Adrenal and gonadal development
Next, we ran separate models testing the adrenal and gonadal subscales of the PDS measure separately. Consistent with the results for overall PDS scores, T1 cortisol AUCg was negatively associated with T2 adrenal development for girls. This was the case whether the model included only cortisol sampling time and T1 adrenal development as covariates (b = −0.29, t = 3.73, p = .001) or additional control variables age, race, BMI, and maltreatment type (b = −0.24, t = −3.18, p = .002). Cortisol was not predictive of T2 adrenal development in boys or T2 gonadal development in girls or boys (p > .30).
When we split the sample by gender and maltreatment group, as above, T1 cortisol was predictive of T2 adrenal development in both maltreated (b = −0.29, t = −2.96, p = .004) and nonmaltreated (b = −0.34, t = −2.40, p = .02) girls.
Discussion
This study found girls’ attenuated cortisol to be predictive of a faster tempo of pubertal development, measured over two assessments spaced approximately 1 year apart. Girls with lower cortisol secretion at T1, based on cortisol samples collected during a laboratory stress paradigm, showed more advanced self-reported pubertal development (notably adrenal development) at T2 when controlling for prior-year pubertal stage. These results held when including covariates also associated with pubertal development, such as age, BMI, ethnic minority status, and maltreatment. Boys’ T1 cortisol did not appear to be predictive of T2 pubertal stage, and no significant interaction effects emerged for sex or maltreatment group status. The results were driven by the adrenal development scale (body hair and skin changes), which fits expectations given that adrenal development is linked more closely with the HPA axis and gonadal development with the HPG axis (Dorn & Biro, 2011). These results were specific to AUCg, a measure of total cortisol excretion over the laboratory visit, and did not extend to AUCi, a measure of reactivity that does not include the starting or basal level of cortisol.
This report constitutes one of the first prospective tests of HPA axis activity predicting the tempo of pubertal development. Although researchers have theorized that environmental stress might contribute to both the acceleration and the deceleration of puberty, our results help to reconcile prior ambiguities in the literature by suggesting that the attenuation in cortisol secretion found among some youth exposed to adversity might contribute to accelerated pubertal development among girls. This may occur due to the modulation of the HPA axis’s known suppressive effect on the HPG axis (Chrousos & Gold, 1992). In other words, the “turning down” of the HPA axis in conditions of early chronic stress, which has been seen in numerous studies of youth exposed to psychosocial adversity (Susman, 2006) may facilitate the HPG system’s “turning up” and thereby hasten the tempo of puberty. Another possibility is that early life stress may affect the coupling of the HPA and HPG axes in girls (Ruttle et al., 2013).
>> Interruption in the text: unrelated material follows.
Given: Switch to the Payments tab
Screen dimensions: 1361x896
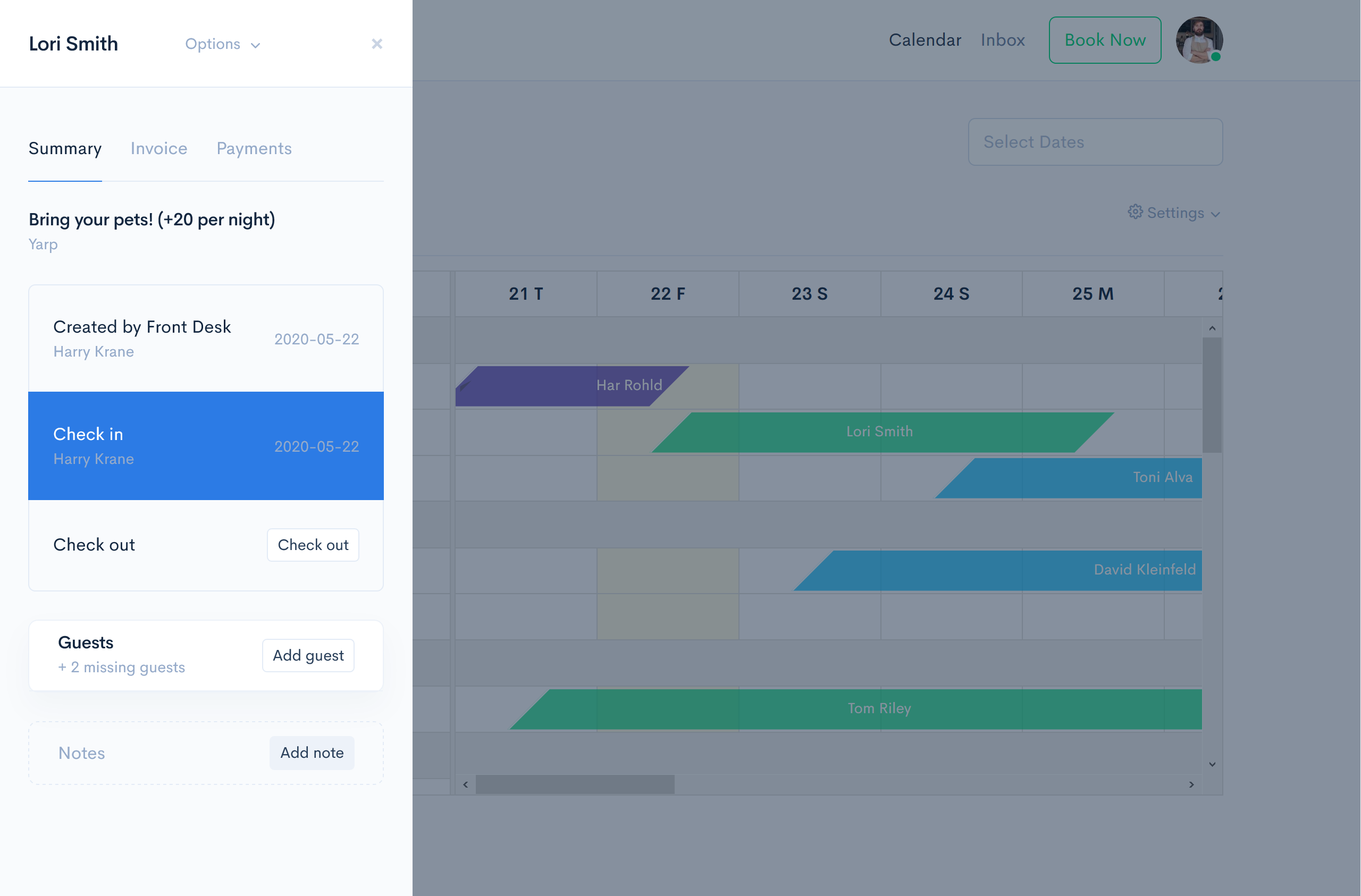Looking at the screenshot, I should pyautogui.click(x=254, y=148).
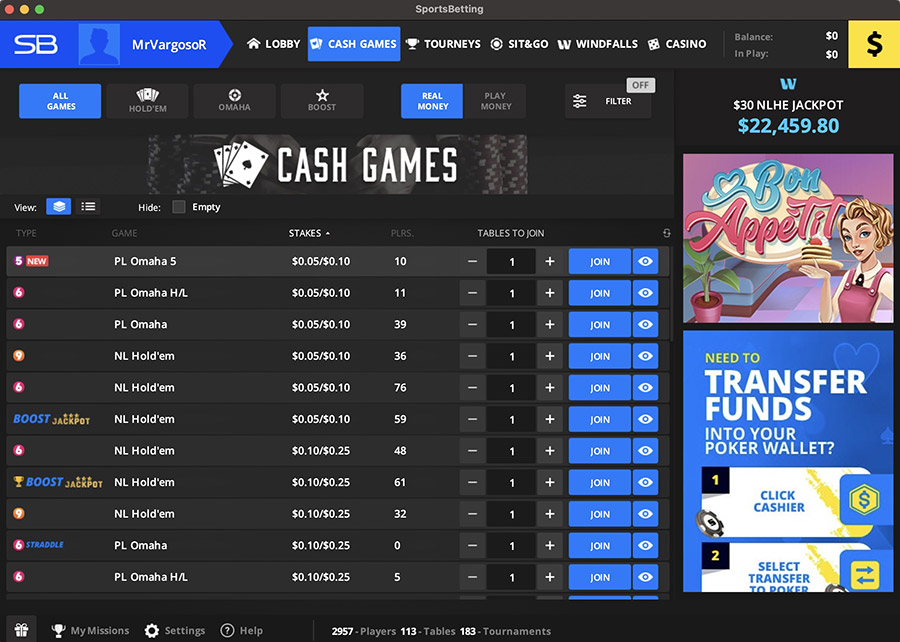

Much like the dampening of HPA axis activation in a chronic stress/threat context, accelerated pubertal tempo may be adaptive in the short-term but carry longer-term consequences. In the short term, earlier physical maturation may promote children’s independence from an aversive environment. This is consistent with Ellis’ (2004) child development theory, which argued that delayed puberty is adaptive when the childhood environment is nurturing but not when it is harsh or neglectful. For example, girls who become sexually mature sooner may be able to form romantic partnerships that enable escape from an abusive family of origin. However, in the long-term, such a strategy may bring costs, because these romantic partnerships may perpetuate a cycle of early pregnancy and family violence. Early pregnancy increases girls’ risk of single motherhood and poor economic and educational outcomes, and may also disadvantage offspring (e.g., Black & DeBlassie, 1985; Furstenberg, Brooks-Gunn, & Chase-Landsdale, 1989). An accelerated tempo of puberty has been associated with mental and physical health problems, including increased risk of substance use (Arim et al, 2011) and both internalizing and externalizing problems in girls (Marceau et al., 2011).
Our results dovetail with those of Ellis et al. (2011), who found first graders’ higher cortisol increases in response to stress and challenge tasks to be linked with a slower tempo of pubertal development up to age 12.5 (and a faster tempo after age 12.5). Our participants were mostly in the pre-12.5 age range, and we also found higher cortisol to be linked with a slower tempo of puberty. Their results were specific to pubic hair development, which is consistent with our significant findings for adrenal but not for gonadal development.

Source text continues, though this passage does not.